__THE TASK__.
Reproduce word for word everything from the line containing "The width and" down to the end of the records, and leave the pictures out.

__EXERCISE INPUTS__.

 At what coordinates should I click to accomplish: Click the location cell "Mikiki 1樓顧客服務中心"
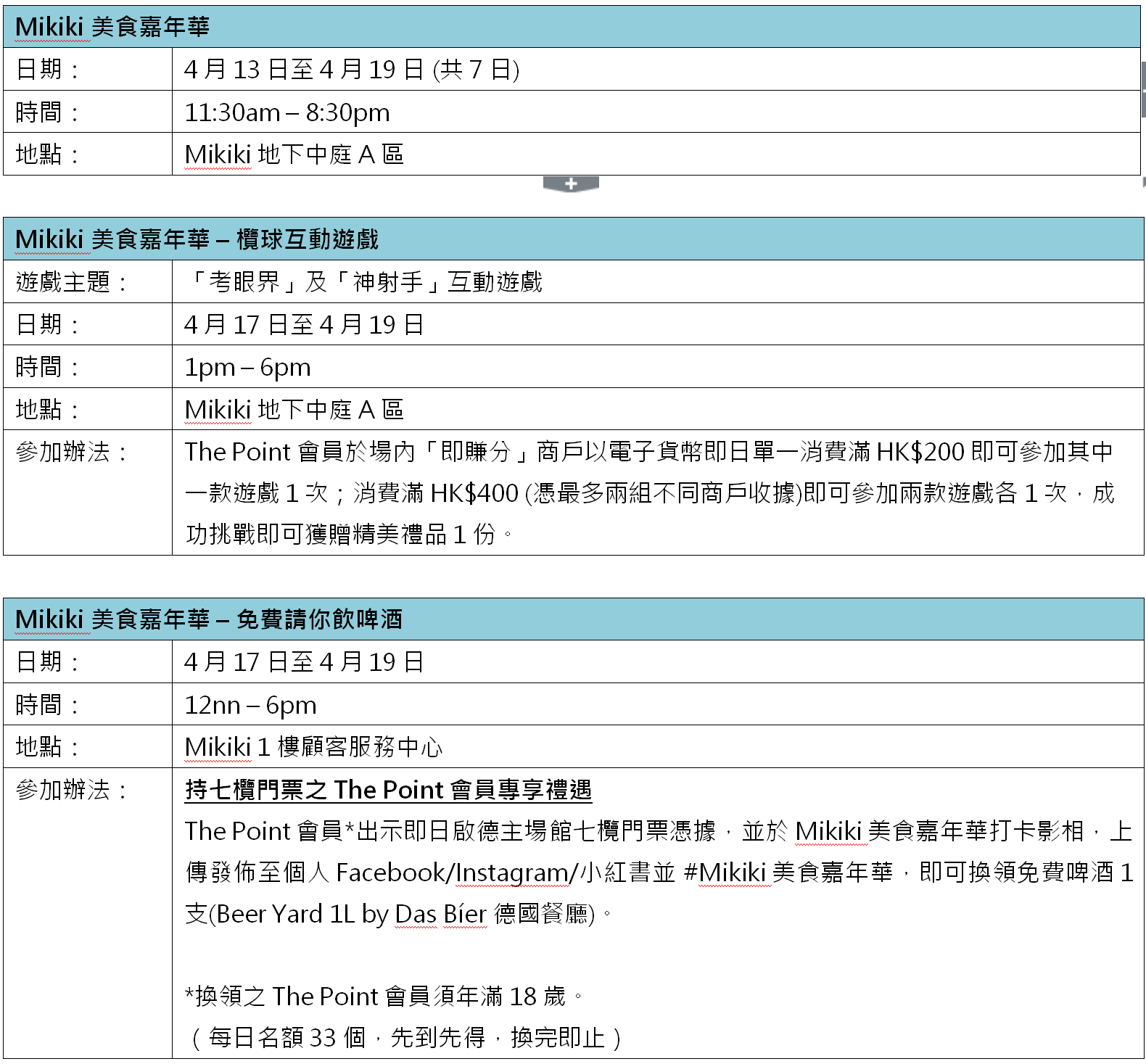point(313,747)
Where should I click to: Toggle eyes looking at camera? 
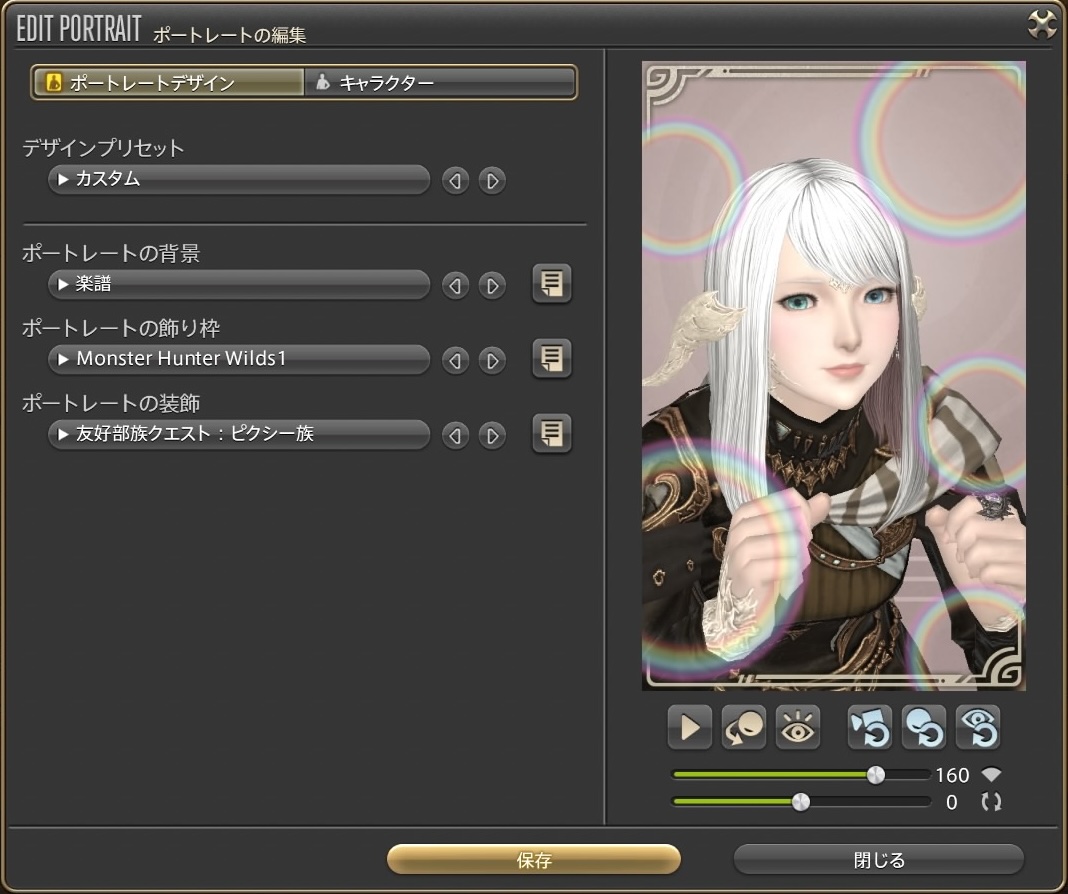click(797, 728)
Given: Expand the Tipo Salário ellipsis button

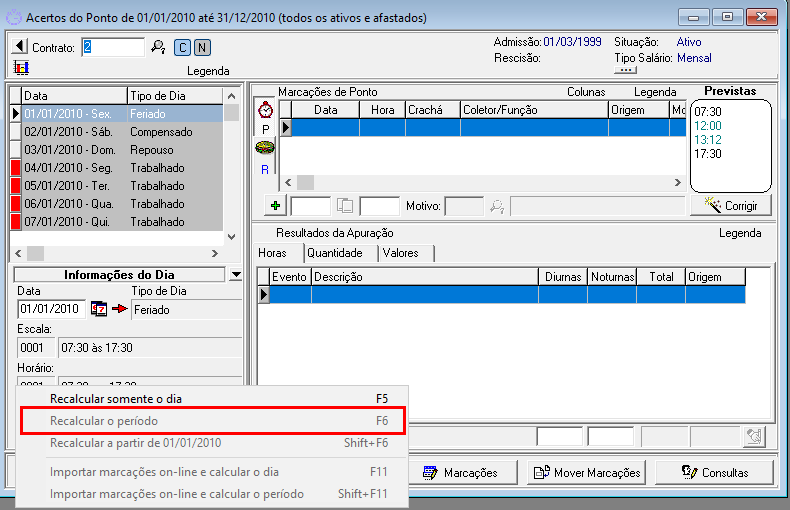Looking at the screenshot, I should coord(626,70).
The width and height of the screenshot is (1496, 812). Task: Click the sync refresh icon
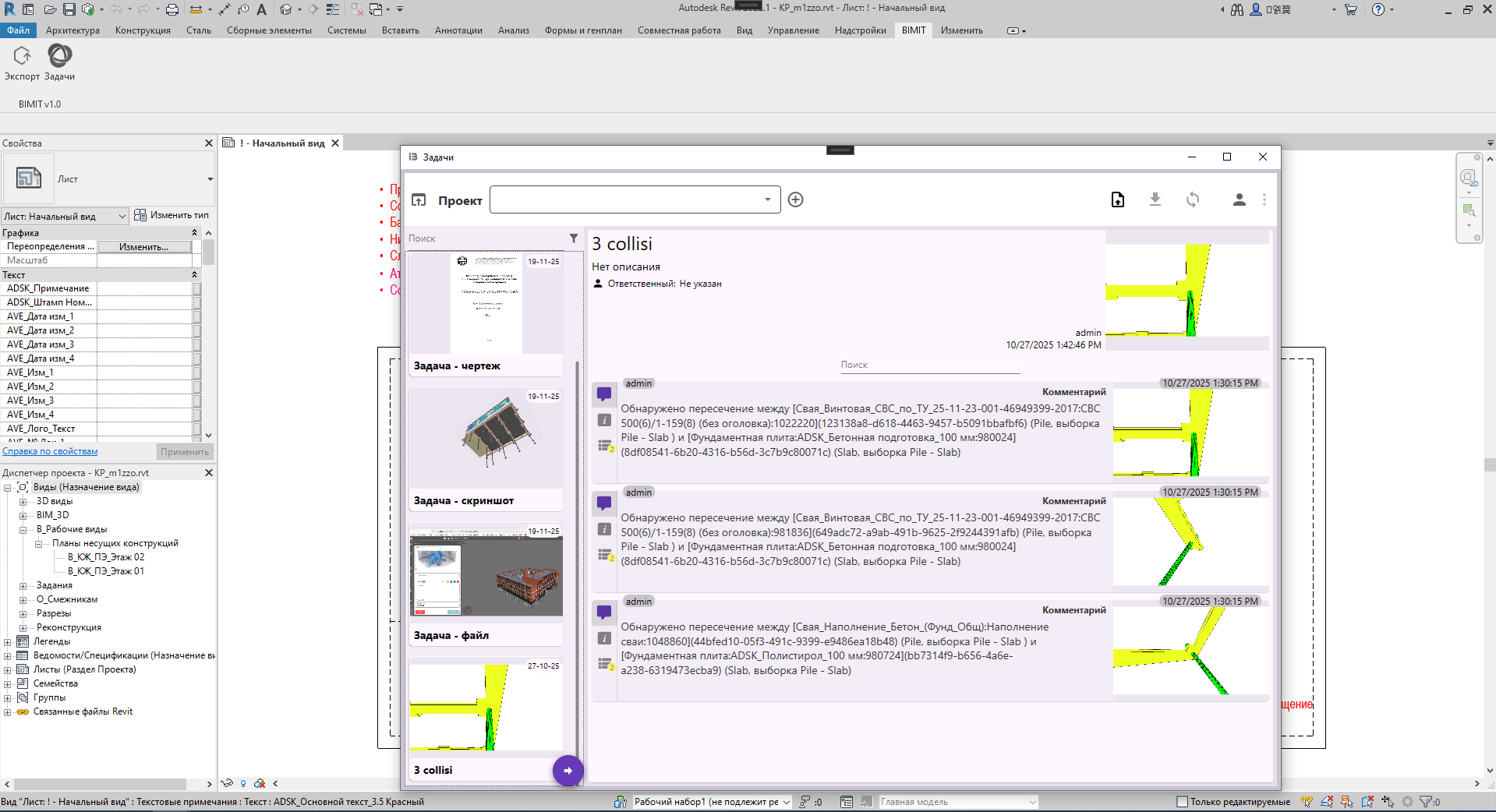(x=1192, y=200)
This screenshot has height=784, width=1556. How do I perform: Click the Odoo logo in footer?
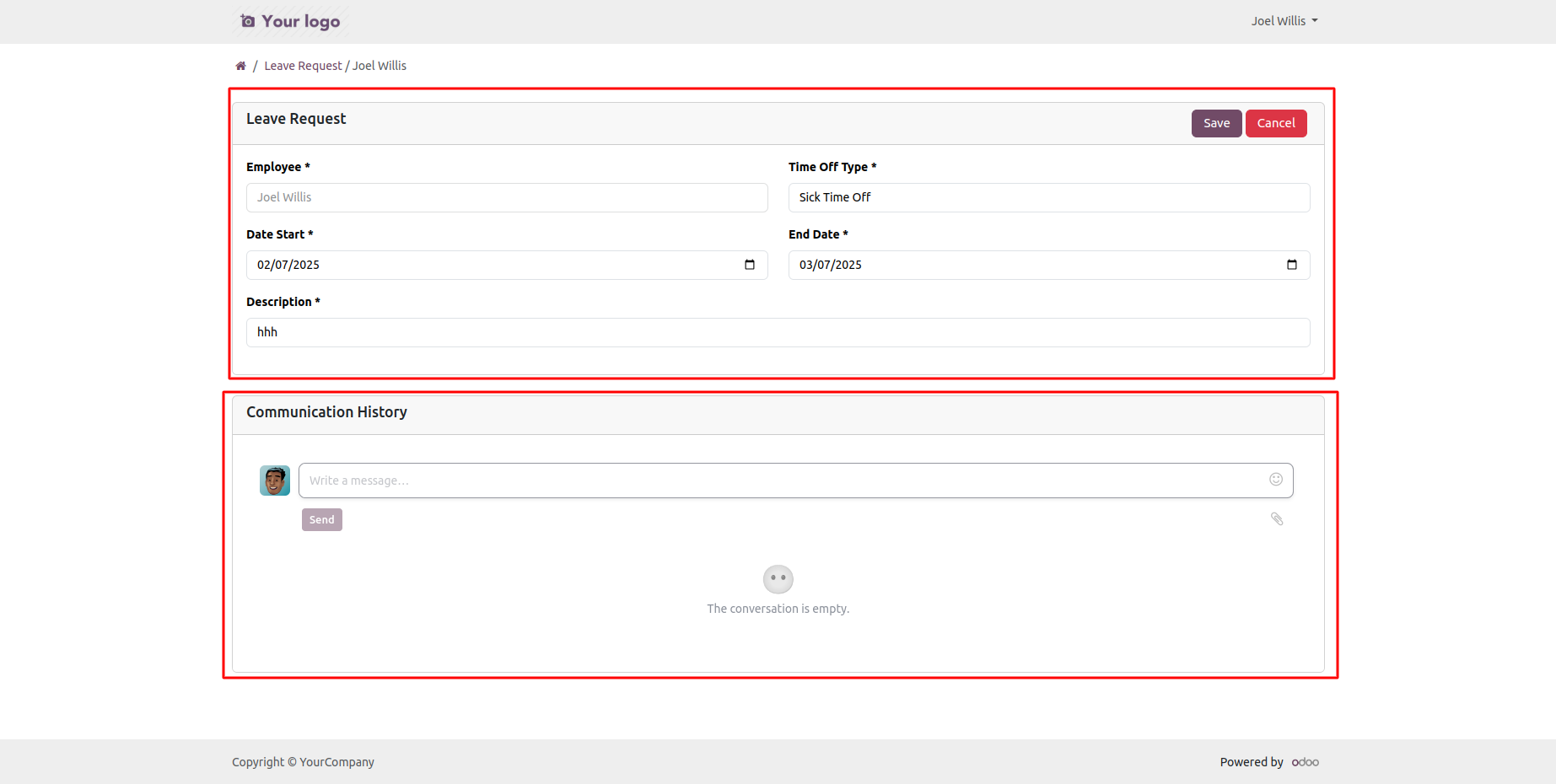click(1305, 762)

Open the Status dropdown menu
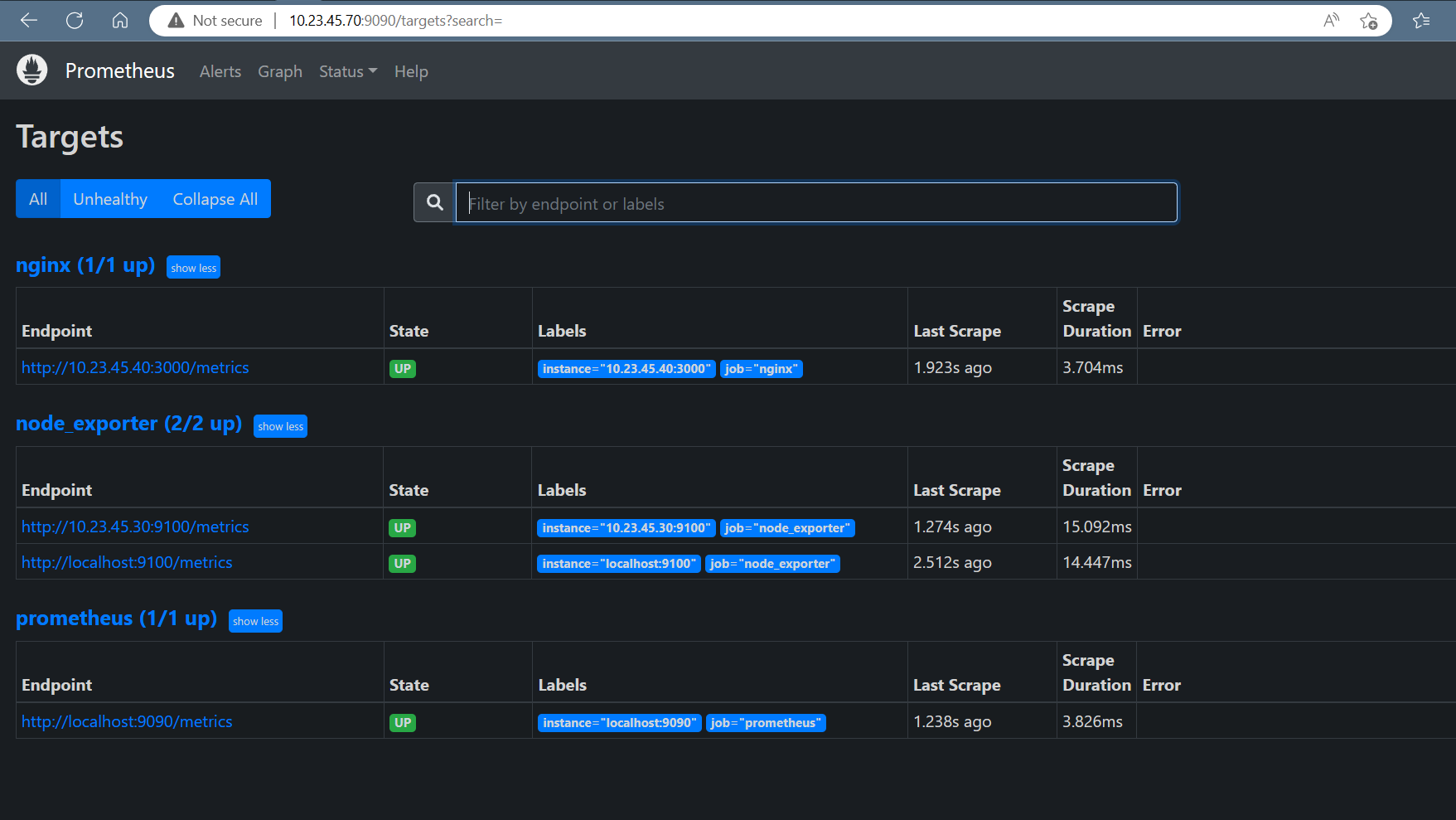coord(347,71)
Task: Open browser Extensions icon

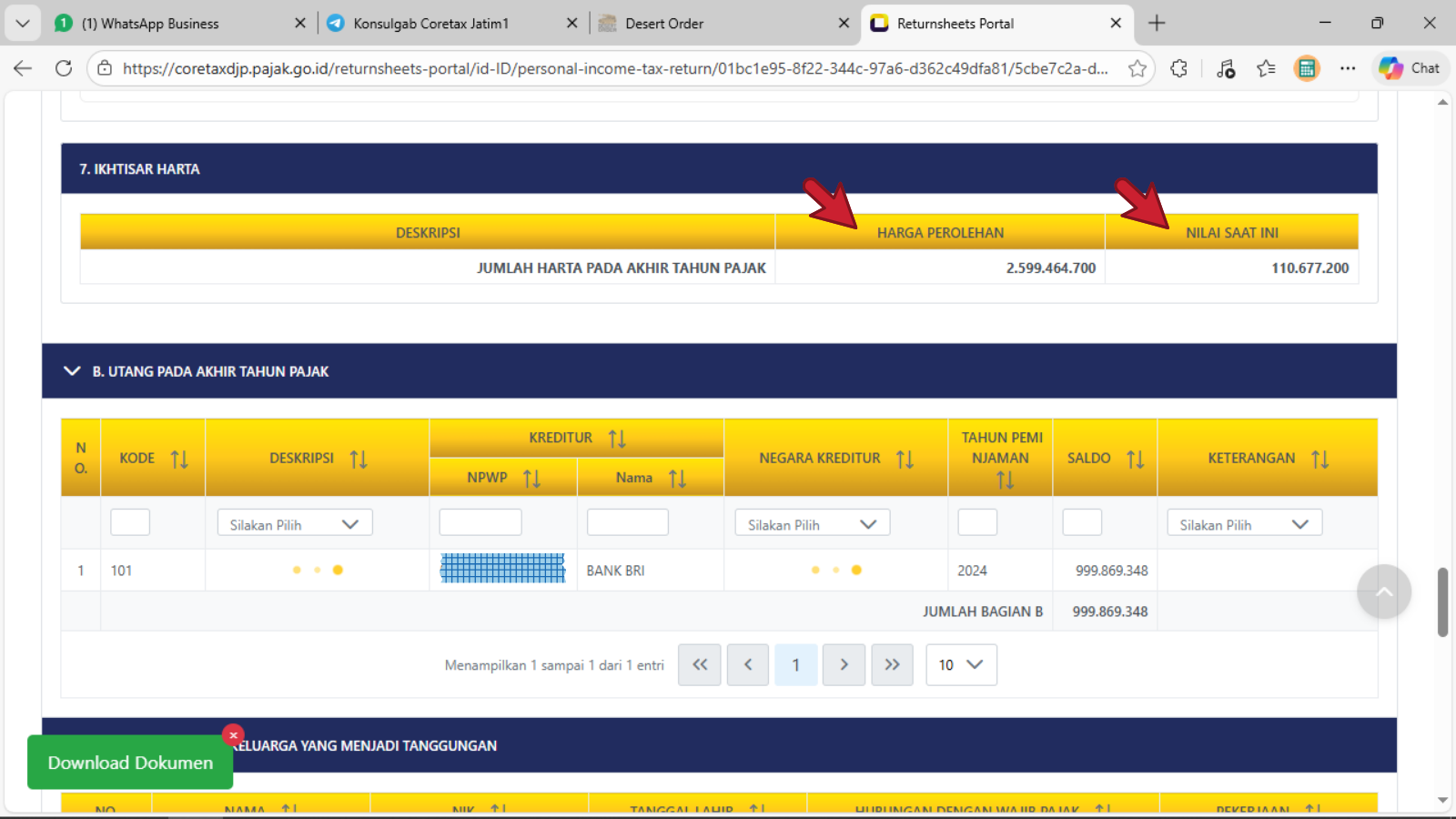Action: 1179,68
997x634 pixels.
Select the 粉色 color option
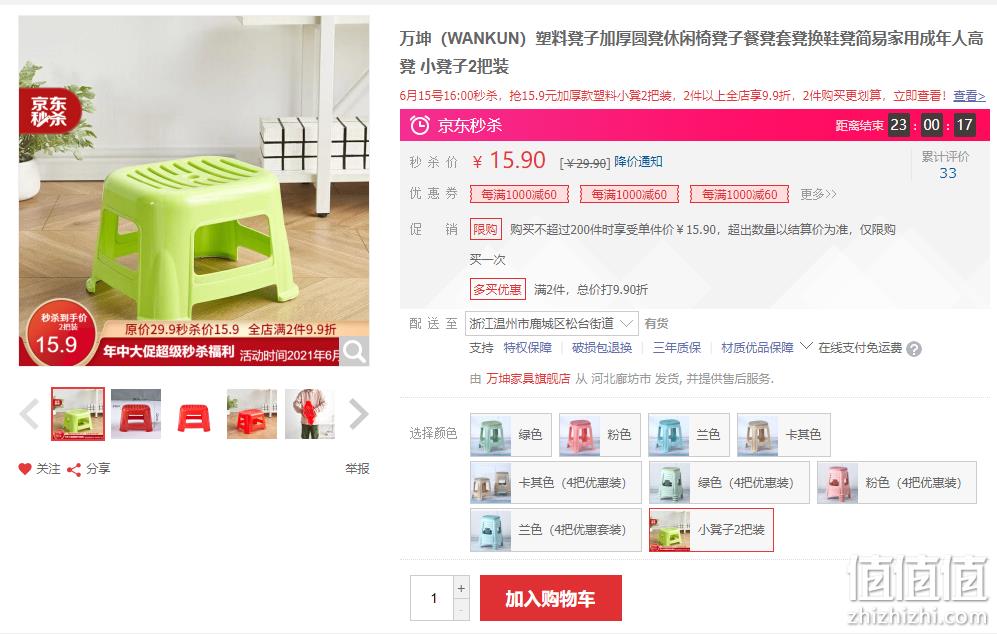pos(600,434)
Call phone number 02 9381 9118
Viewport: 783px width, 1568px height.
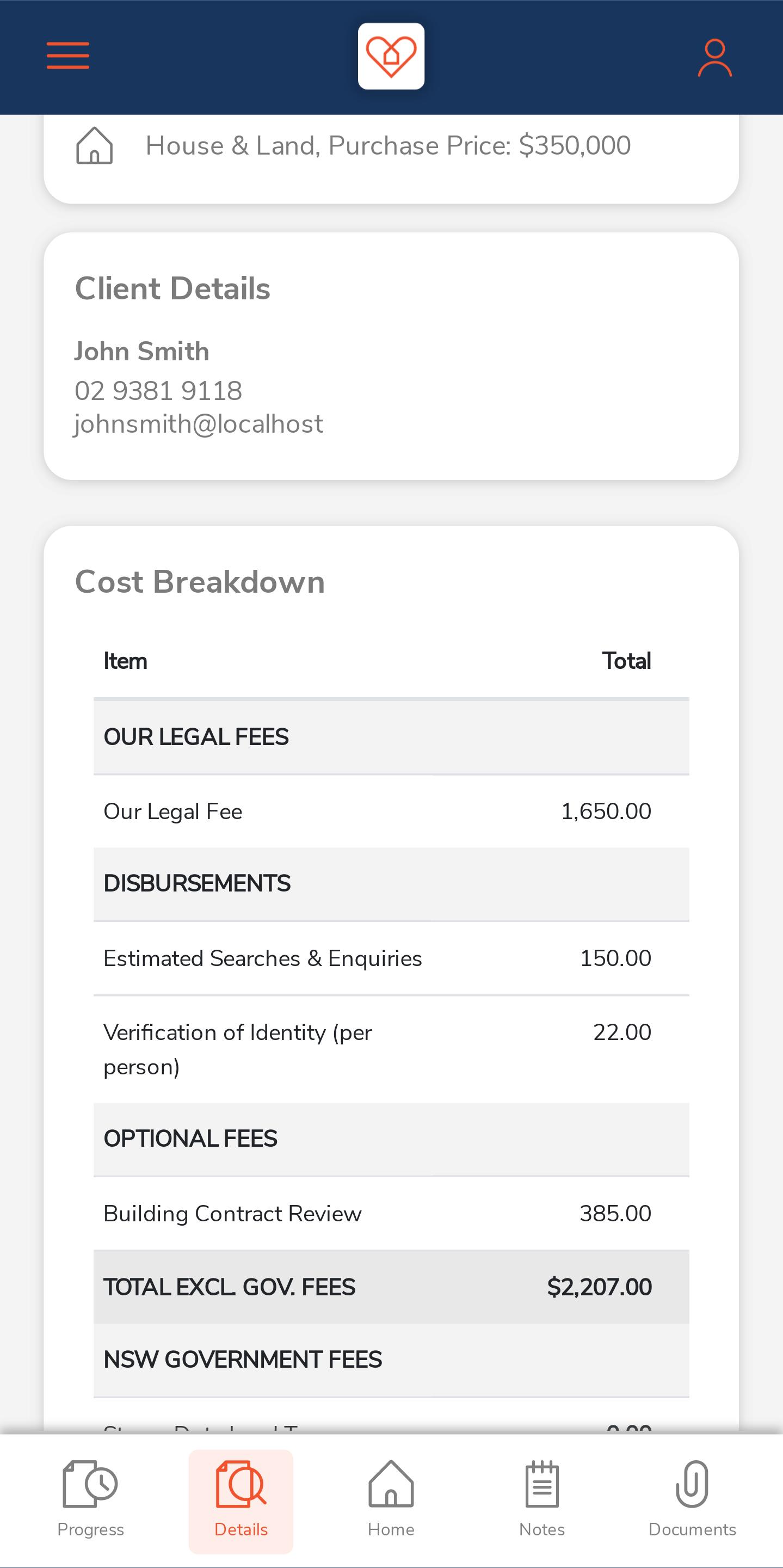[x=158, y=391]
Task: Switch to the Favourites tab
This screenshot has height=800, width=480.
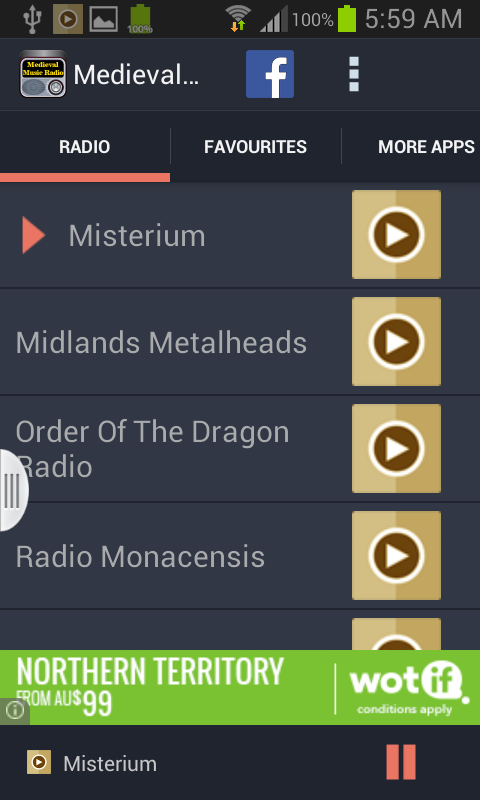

__THE OUTPUT__.
The width and height of the screenshot is (1496, 812). Task: Click the sync refresh icon
(x=1192, y=200)
This screenshot has height=784, width=1556. How do I perform: Click the Odoo logo in footer?
click(1305, 762)

Open the Status dropdown menu
coord(347,71)
Task: Open browser Extensions icon

Action: 1179,68
997x634 pixels.
Select the 粉色 color option
pos(600,434)
Call phone number 02 9381 9118
Viewport: 783px width, 1568px height.
[x=158, y=391]
Task: Switch to the Favourites tab
This screenshot has height=800, width=480.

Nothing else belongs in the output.